Pixel coordinate grounding data
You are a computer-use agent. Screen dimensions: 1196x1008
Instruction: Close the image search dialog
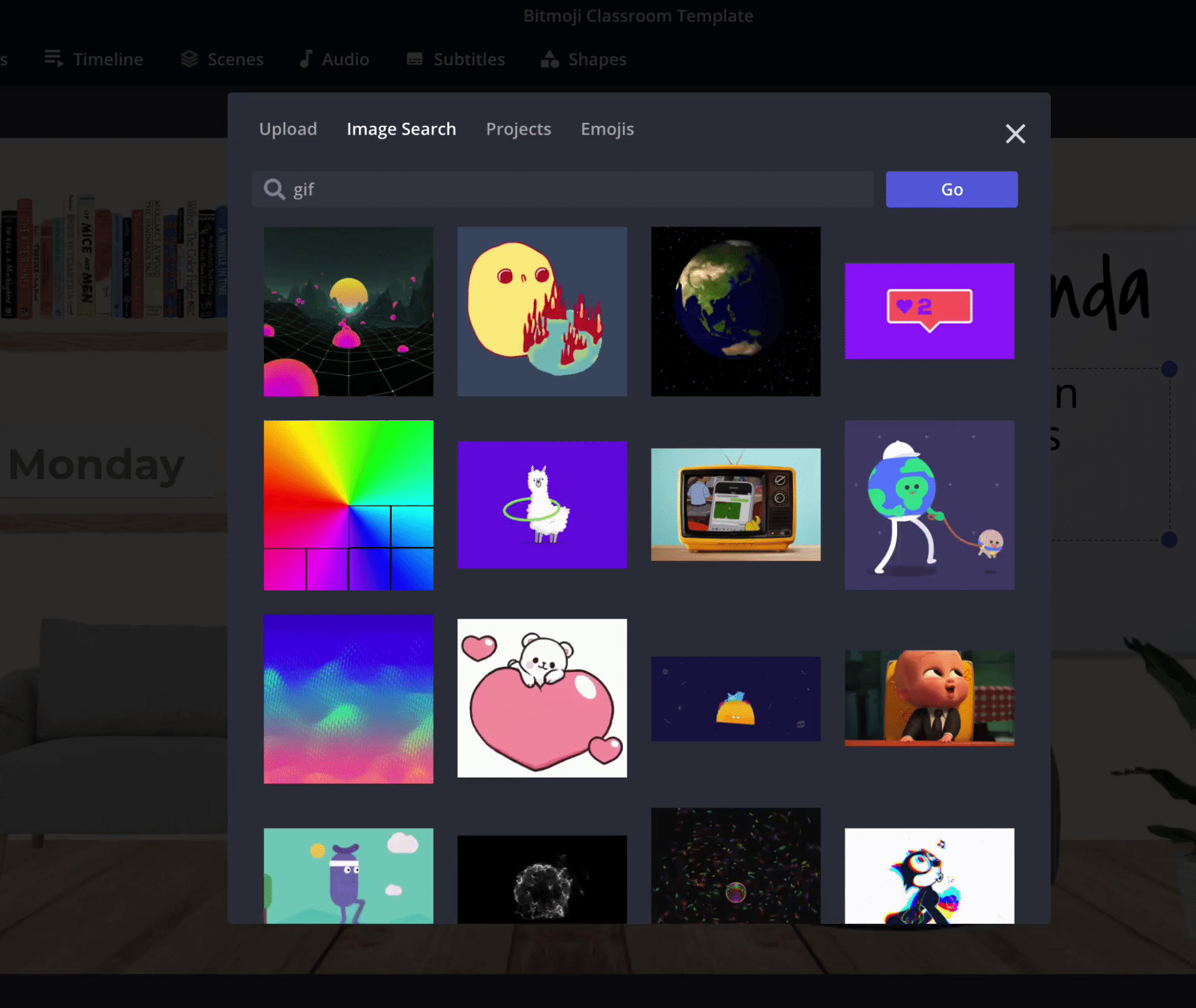(1015, 133)
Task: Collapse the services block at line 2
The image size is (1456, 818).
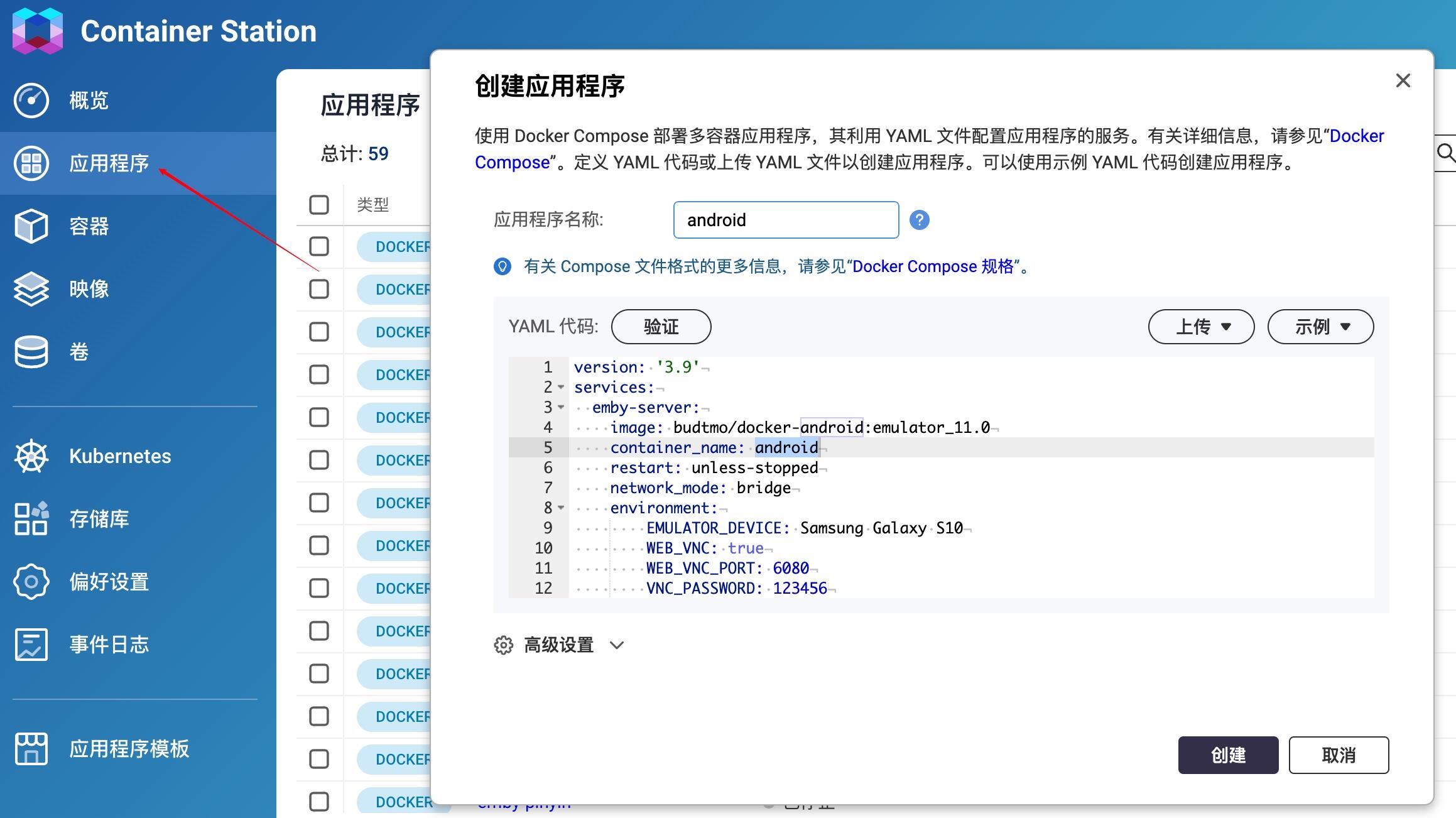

> [ACTIVITY]
Copy out the data verbatim, excluding the pictures.

> [RESPONSE TO THE EXERCISE]
You are a computer-use agent. Screen dimensions: 1196x1008
Instruction: Close the image search dialog
(1015, 133)
Task: Collapse the services block at line 2
The image size is (1456, 818).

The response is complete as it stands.